- YOUR ASSIGNMENT
Return every entry exactly. Leave nothing out.

- TASK MATERIAL
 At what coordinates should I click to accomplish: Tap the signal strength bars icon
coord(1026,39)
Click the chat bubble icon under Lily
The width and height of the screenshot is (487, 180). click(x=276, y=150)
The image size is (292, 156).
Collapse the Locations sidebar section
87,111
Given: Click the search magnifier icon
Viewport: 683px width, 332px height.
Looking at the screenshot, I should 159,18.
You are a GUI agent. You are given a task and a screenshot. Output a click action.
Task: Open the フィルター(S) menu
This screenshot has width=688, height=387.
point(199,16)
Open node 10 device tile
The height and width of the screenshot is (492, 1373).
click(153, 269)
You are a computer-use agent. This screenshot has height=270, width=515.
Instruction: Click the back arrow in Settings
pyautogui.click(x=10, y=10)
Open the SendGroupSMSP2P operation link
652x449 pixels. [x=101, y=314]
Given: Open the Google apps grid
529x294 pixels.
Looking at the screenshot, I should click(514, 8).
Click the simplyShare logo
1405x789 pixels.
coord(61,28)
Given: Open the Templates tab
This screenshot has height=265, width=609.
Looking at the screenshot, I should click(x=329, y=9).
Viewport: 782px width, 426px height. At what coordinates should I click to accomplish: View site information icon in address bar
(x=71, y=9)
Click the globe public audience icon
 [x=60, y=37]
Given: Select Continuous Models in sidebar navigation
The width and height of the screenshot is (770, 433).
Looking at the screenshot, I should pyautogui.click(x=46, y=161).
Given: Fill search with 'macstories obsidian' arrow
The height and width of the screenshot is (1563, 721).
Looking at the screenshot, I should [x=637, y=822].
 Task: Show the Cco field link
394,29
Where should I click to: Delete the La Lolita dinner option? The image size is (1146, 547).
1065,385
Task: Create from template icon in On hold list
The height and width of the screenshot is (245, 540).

- ANSWER BELOW
 At what coordinates should I click to accomplish: Tap the signal strength bars icon
coord(1026,39)
Click the chat bubble icon under Lily
The width and height of the screenshot is (487, 180). click(x=276, y=150)
The image size is (292, 156).
Collapse the Locations sidebar section
87,111
Given: Click the search magnifier icon
Viewport: 683px width, 332px height.
Looking at the screenshot, I should 159,18.
You are a GUI agent. You are given a task and a screenshot. Output a click action.
Task: Open the フィルター(S) menu
This screenshot has width=688, height=387.
point(199,16)
Open node 10 device tile
The height and width of the screenshot is (492, 1373).
click(153, 269)
You are a computer-use agent. This screenshot has height=270, width=515.
Instruction: Click the back arrow in Settings
pyautogui.click(x=10, y=10)
Open the SendGroupSMSP2P operation link
652x449 pixels. [x=101, y=314]
Given: Open the Google apps grid
529x294 pixels.
Looking at the screenshot, I should click(514, 8).
Click the simplyShare logo
1405x789 pixels.
coord(61,28)
Given: Open the Templates tab
This screenshot has height=265, width=609.
Looking at the screenshot, I should click(x=329, y=9).
Viewport: 782px width, 426px height. At what coordinates should I click to accomplish: View site information icon in address bar
(x=71, y=9)
Click the globe public audience icon
 [x=60, y=37]
Given: Select Continuous Models in sidebar navigation
The width and height of the screenshot is (770, 433).
Looking at the screenshot, I should pyautogui.click(x=46, y=161).
Given: Fill search with 'macstories obsidian' arrow
The height and width of the screenshot is (1563, 721).
Looking at the screenshot, I should [x=637, y=822].
 Task: Show the Cco field link
394,29
Where should I click to: Delete the La Lolita dinner option? The image size is (1146, 547).
1065,385
Task: Create from template icon in On hold list
The height and width of the screenshot is (245, 540).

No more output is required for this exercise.